▸ **Exercise details**
Rewrite the rows below, renaming "icon" to "symbol" wherever it occurs and leaving everything else unchanged.

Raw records
────────
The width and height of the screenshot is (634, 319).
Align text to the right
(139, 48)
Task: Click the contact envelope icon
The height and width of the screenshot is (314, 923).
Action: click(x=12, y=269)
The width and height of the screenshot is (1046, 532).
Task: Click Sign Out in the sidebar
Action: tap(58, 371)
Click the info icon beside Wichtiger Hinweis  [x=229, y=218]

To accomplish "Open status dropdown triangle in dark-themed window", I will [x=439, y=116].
────────
▸ **Task response**
The width and height of the screenshot is (634, 319).
Align text to the right
(139, 48)
Task: Click the contact envelope symbol
The height and width of the screenshot is (314, 923).
Action: click(x=12, y=269)
The width and height of the screenshot is (1046, 532).
Task: Click Sign Out in the sidebar
Action: tap(58, 371)
Click the info symbol beside Wichtiger Hinweis  [x=229, y=218]

To accomplish "Open status dropdown triangle in dark-themed window", I will [x=439, y=116].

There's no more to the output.